Why a router, and not just another proxy

Transport is a commodity — LiteLLM, claude-code-router, Ollama, OpenRouter all move tokens. None of them know whether local can actually do this work. They route by static rules (model name, cost, regex). On anvil's real PRD→tasks planning prompt, the gap was measured directly:

  • Local output is structurally valid ≥92% of the time (5 of 6 outputs scored 100% — parses cleanly under the strict schema, no cycles, no dangling edges) — structural validity is not the differentiator.
  • But on dependency/ordering reasoning local collapses: blind-judge totals were frontier 24.75/25, fast 16.0, heavy 13.25 (local ≈ 55–65% of frontier), with the gap squarely in dependency correctness (frontier 5.0/5 vs local ~2/5).

A dumb proxy sends that planning request to local and silently corrupts a long agent run. The defensible asset is therefore not the transport — it's the quality profile (per model × work-class, measured on the operator's own workload) plus the verify-and-fallback loop. Competitors can copy transport in a weekend; they can't copy "we measured that gpt-oss-20b is safe for bounded edits but unsafe for dependency planning on your repos."

Two more decisions fell out of the research and shaped the design:

  • The integration point is the harness/runtime, not a ledger.
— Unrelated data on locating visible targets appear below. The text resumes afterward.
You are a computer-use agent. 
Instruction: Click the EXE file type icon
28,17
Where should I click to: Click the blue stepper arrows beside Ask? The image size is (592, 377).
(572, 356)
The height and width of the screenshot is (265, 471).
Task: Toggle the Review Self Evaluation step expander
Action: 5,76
An audit of the anvil state engine confirmed it is not an LLM gateway — it exposes a single custom_base_url for optional planning augmentation, with no router and no two-tier endpoint routing. So the router lives where the agent traffic actually flows: in front of the harness.
  • The model field is the one routing channel unmodified harnesses expose. It is required in both wire schemas, forwarded verbatim, and free-form — so "named presets in the model field" is the right wire surface.

How it works

Intent presets in the model field

Callers declare an intent — a closed enum of named presets — instead of a model name. The router owns intent → (model, tier, params):

planning   quick-edit   review   chat   long-context

Accepted bare (planning) or namespaced (anvil/planning). Each preset resolves internally to hard constraints (context length, privacy=local-only, tool/structured-output support, cost ceiling) that filter the candidate pool, plus a quality intent that ranks the survivors via the profile. Filter, then rank. A model:-pin escape hatch stays available for repro and debugging. /v1/models advertises the preset vocabulary so presets surface in harness model pickers, and responses stay transparent — the response reports the real tier that served.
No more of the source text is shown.